Constitution means the constitution of the Company.

Corporations Act means the Corporations Act 2001 (Cth).

Director means a director of the Company.

Directors' Report means the annual directors' report prepared under Chapter 2M of the Corporations Act for the Company and its controlled entities.

Equity Securities has the same meaning as in the Listing Rules.

Explanatory Memorandum means the explanatory memorandum attached to the Notice.

Financial Report means the annual financial report prepared under Chapter 2M of the Corporations Act of the Company and its controlled entities.

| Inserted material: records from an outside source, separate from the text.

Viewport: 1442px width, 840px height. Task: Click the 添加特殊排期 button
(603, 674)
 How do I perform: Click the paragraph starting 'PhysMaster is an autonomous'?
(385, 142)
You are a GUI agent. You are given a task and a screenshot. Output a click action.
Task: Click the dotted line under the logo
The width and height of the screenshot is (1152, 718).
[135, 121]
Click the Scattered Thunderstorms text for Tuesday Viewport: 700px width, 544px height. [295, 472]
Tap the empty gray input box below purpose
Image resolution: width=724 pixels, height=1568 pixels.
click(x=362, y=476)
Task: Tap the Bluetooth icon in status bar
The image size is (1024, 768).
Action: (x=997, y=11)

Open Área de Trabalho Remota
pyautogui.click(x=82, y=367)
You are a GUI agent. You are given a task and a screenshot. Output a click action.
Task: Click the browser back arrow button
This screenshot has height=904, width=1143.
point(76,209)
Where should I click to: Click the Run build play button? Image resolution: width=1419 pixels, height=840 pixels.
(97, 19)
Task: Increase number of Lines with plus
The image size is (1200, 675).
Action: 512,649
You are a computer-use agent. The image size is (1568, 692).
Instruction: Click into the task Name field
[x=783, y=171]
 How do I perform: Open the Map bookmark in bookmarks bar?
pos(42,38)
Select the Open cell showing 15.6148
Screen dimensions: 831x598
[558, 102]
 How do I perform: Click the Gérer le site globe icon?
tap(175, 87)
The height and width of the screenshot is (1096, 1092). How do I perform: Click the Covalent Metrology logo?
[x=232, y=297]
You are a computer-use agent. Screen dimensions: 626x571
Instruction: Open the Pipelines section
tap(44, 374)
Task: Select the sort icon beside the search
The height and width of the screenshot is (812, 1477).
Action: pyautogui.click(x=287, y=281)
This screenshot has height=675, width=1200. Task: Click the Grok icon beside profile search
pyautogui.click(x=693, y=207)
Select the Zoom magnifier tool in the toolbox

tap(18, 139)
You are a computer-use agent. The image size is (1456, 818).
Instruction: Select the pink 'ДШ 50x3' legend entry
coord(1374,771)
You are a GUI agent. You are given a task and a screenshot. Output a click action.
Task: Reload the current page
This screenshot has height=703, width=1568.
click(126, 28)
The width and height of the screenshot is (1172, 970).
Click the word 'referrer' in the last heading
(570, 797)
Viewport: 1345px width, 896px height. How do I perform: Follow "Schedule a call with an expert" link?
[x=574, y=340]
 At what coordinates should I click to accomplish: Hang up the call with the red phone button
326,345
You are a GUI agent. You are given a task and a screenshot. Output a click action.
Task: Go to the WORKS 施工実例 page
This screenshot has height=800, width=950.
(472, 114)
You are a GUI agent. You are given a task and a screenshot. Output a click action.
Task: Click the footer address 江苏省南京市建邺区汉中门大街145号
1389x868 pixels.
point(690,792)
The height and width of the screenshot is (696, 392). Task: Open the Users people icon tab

Independent Expert means Pendragon Capital Limited.

Key Management Personnel means a person having authority and responsibility for planning, directing and controlling the activities of the Company, directly or indirectly, including any Director (whether executive or otherwise) of the Company.

Listing Rules means the listing rules of ASX.

Low GI Product means a low-Glycemic Index baked product.

Meeting has the meaning in the introductory paragraph of the Notice.

Notice means this notice of meeting.

Option means an option which entitles the holder to subscribe for one Share.

Proxy Form means the proxy form attached to the Notice.

Remuneration Report means the remuneration report of the Company contained in the Directors' Report.

Resolution means a resolution contained in this Notice.

Schedule means a schedule to this Notice.

Section means a section contained in this Explanatory Memorandum.

Share means a fully paid ordinary share in the capital of the Company.

Shareholder means a shareholder of the Company.

Trading Day means a day determined by ASX to be a trading day in accordance with the Listing Rules. VWAP means volume weighted average price.

WST means Western Standard Time, being the time in Perth, Western Australia.

In this Notice, words importing the singular include the plural and vice versa.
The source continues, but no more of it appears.